Developing robotic agents capable of executing diverse manipulation tasks from visual observations in unstructured real-world environments is a challenging problem. Beyond recognizing objects, the robot must understand their affordances—what actions they can perform with the objects. This includes grasping points, potential tool use, or interaction with other objects. Another major goal of introducing learning into robotic manipulation is to enable the robot to effectively handle unseen objects and successfully tackle various tasks in new environments.

Task definition

In this thesis, the primary objective is to have a comprehensive survey and evaluate the current state-of-the-art robotic manipulation policy that leverages multiview visual inputs and foundation models to perform complex manipulation tasks in unstructured environments. We’ll integrate und evaluate pre-trained foundation models (e.g., DINO, CLIP) on their ability to enhance the robot's understanding of the scene. Finally, experiments on real robots is necessary for policy generalization tests.

You shall offer

• Solid knowledge and experience in computer vision, deep learning.

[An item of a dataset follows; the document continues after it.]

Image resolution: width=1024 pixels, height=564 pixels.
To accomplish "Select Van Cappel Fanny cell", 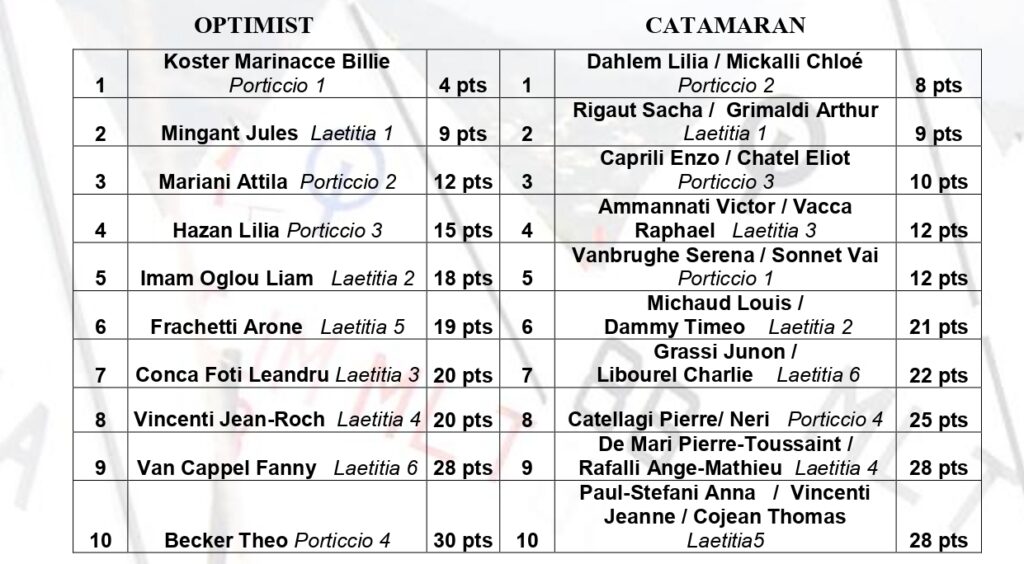I will click(x=277, y=456).
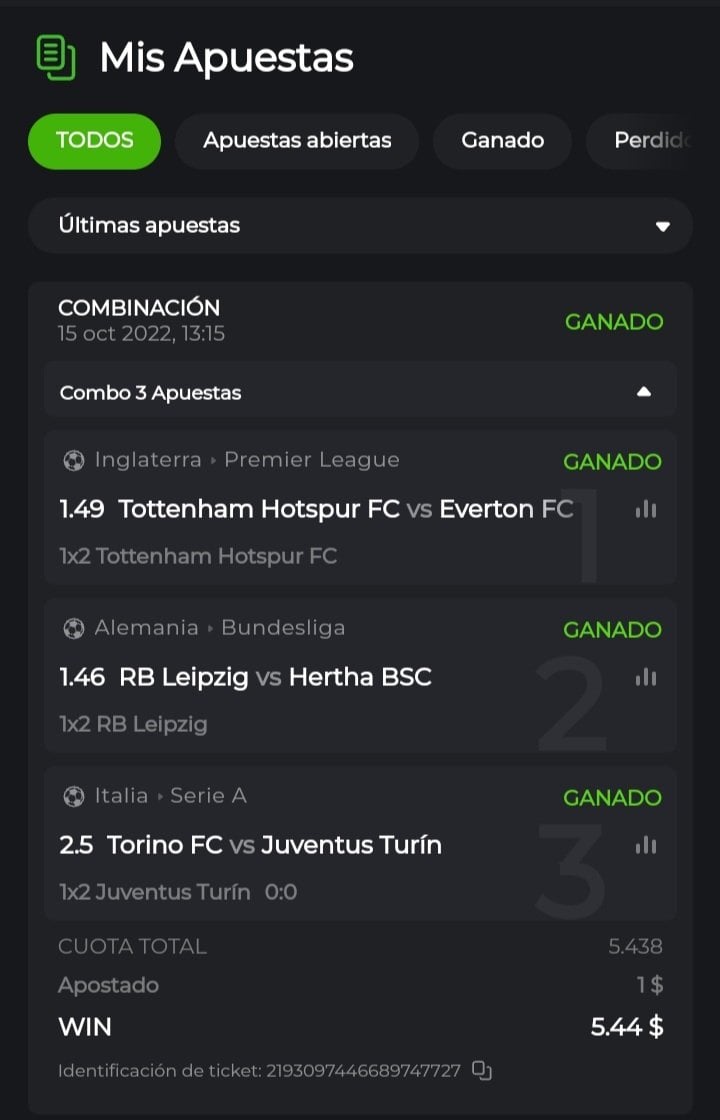Viewport: 720px width, 1120px height.
Task: Open statistics icon for Tottenham vs Everton
Action: tap(646, 509)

• Coding skills in Python and Linux.

• Experience in simulation is a plus.

We will offer

• Powerful robot for experiments.

• Powerful GPU server for training your AI.

References

• Ze, Yanjie, et al. "Gnfactor: Multi-task real robot learning with generalizable neural feature fields." Conference on Robot Learning. PMLR, 2023.

• Ke, Tsung-Wei, Nikolaos Gkanatsios, and Katerina Fragkiadaki. "3d diffuser actor: Policy diffusion with 3d scene representations." arXiv preprint arXiv:2402.10885 (2024)